+++ ARTICLE +++

Why am I talking about this? As said, there are many downsides in the Web3 economy and model. In my book Surfing with Satoshi I’m very critical about some topics concerning the fabrication of abstract scarcity in the digital environment and copyright related issues. But in the meantime, what I keep seeing today, for example with Casey REAS, is that Web3 can also be a gift economy that employs the infrastructure of the blockchain in order to donate and not to sell. Who is owning the piece is emotionally attached to the artist. Those in the group might sell the CENTURY’s NFT and generate a market that may benefit Casey, but maybe they won’t sell it because owning it means that they are fond of that piece. Depending on the blockchain infrastructure, questions also raise. Will the very infrastructure that makes the life of this token possible outlive Casey, or will it last just for the next two or three years? And here I’m talking about the blockchain, but I’m also talking about the platform that is hosting the token, which is called ArtBlocks.

A freeze frame from the Canvas NFT CENTURY 2052 #12 by Casey REAS, owned by Domenico Quaranta.

I myself own a small collection of NFTs. I’ve never been a collector, I’ve always been an avid downloader of things that are available for free online. I keep downloading things that are available online because it’s part of the economy of the web, but I also started using some little money that I have to buy digital artworks and to support the artists behind them. I’m buying to keep these tokens, not to sell them. I’m not interested in their economic value, most of them have 100 € of value, probably some of them even less, but I’m saying this because the Web3 economy has been shaped mainly by speculators. That was the driving force that made some people rich and some people poor but what is strong here is the possibility to join the game and to join it critically.

A few months ago I curated an online exhibition titled The Byzantine Generals Problem, referring to a problem of consensus that belongs to game theory. The solution to this problem is actually what made the blockchain so strong from a tech point of view. In the notorious anecdote, a group of generals seizing Byzantium without any authority above them have to agree on a final decision: attack or retreat? How can they reach a consensus without a reliable communication protocol between them? Solving this problem means finding a way to agree and to fight against the traitor, the general that may take a different decision.

+++ RECORDS +++

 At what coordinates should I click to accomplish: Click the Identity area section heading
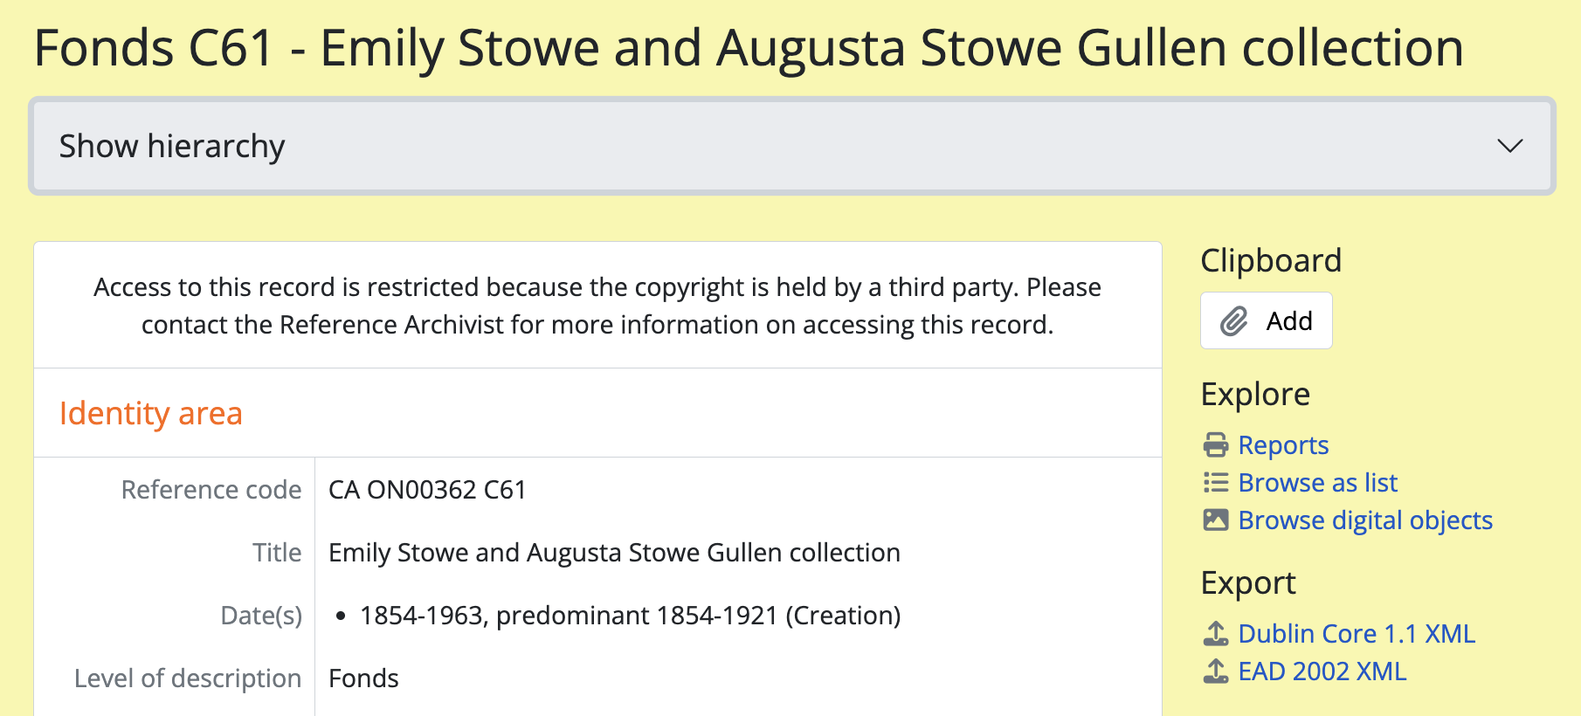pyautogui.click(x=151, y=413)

+++
+++ RECORDS +++

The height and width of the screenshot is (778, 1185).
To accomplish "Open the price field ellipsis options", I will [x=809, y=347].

+++
+++ RECORDS +++

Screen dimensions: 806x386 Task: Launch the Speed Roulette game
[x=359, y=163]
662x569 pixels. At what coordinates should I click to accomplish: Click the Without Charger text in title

+++

TASKS ▸
a – Rewrite the paragraph of the Web3 text beginning "I myself own a small collection of NFTs" as a shorter passage that keeps its main facts.
b – In the Web3 text, change the part that opens with the words containing "A freeze frame" and closes with "join it critically.", replacing "speculators" with "investors".

EXPECTED ANSWERS ▸
a – I own a small collection of NFTs. Although I have never been a collector and still download freely available material as part of the web's economy, I now spend a little money on digital artworks to support their artists. I buy these tokens to keep rather than to sell, and I care little for their value, mostly around 100 € or less. The Web3 economy has been shaped mainly by speculators, making some people rich and others poor, but it also offers the possibility to join the game critically.

b –
A freeze frame from the Canvas NFT CENTURY 2052 #12 by Casey REAS, owned by Domenico Quaranta.

I myself own a small collection of NFTs. I’ve never been a collector, I’ve always been an avid downloader of things that are available for free online. I keep downloading things that are available online because it’s part of the economy of the web, but I also started using some little money that I have to buy digital artworks and to support the artists behind them. I’m buying to keep these tokens, not to sell them. I’m not interested in their economic value, most of them have 100 € of value, probably some of them even less, but I’m saying this because the Web3 economy has been shaped mainly by investors. That was the driving force that made some people rich and some people poor but what is strong here is the possibility to join the game and to join it critically.